▶ **Brief**
Beginning with the line containing "Given: Click the 03.09.2016 coupon date" and continuing through the line containing "click(534, 145)", write out those records again with every occurrence of "blue" changed to "green" and all else left unchanged.

▶ **Extracted material**
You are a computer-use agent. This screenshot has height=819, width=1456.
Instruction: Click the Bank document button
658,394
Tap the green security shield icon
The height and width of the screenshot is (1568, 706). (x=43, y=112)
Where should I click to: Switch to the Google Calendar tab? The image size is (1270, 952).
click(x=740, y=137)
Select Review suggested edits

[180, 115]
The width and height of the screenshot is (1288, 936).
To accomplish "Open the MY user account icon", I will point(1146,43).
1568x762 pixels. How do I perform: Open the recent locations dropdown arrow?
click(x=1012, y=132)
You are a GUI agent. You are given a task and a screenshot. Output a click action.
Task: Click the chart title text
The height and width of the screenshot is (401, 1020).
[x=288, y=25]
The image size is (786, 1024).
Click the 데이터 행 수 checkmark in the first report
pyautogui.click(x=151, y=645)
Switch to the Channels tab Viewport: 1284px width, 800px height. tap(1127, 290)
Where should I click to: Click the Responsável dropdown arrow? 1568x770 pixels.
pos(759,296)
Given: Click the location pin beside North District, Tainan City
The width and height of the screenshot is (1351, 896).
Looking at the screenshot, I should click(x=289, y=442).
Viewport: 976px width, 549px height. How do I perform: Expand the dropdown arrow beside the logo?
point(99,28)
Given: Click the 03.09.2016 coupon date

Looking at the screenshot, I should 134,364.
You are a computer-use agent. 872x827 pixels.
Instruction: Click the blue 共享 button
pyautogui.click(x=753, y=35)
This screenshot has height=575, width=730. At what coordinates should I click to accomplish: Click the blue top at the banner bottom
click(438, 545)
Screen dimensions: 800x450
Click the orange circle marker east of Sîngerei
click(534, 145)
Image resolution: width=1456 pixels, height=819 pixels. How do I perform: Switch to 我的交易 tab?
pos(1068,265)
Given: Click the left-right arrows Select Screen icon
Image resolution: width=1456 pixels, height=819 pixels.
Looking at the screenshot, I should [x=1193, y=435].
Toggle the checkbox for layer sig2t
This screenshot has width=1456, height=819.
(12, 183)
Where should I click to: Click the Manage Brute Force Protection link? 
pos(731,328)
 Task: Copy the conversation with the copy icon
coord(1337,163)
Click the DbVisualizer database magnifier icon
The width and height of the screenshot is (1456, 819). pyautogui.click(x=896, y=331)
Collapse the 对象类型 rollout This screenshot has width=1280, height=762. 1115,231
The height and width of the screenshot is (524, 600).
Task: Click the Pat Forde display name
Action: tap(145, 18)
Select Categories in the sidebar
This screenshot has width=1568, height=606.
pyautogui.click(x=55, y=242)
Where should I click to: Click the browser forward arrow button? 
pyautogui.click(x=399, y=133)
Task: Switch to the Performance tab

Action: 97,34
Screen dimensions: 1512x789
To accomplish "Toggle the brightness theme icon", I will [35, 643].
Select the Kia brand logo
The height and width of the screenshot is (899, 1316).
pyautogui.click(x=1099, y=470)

▶ **Exercise response**
Given: Click the 03.09.2016 coupon date

Looking at the screenshot, I should 134,364.
You are a computer-use agent. 872x827 pixels.
Instruction: Click the green 共享 button
pyautogui.click(x=753, y=35)
This screenshot has height=575, width=730. At what coordinates should I click to accomplish: Click the green top at the banner bottom
click(438, 545)
Screen dimensions: 800x450
Click the orange circle marker east of Sîngerei
click(534, 145)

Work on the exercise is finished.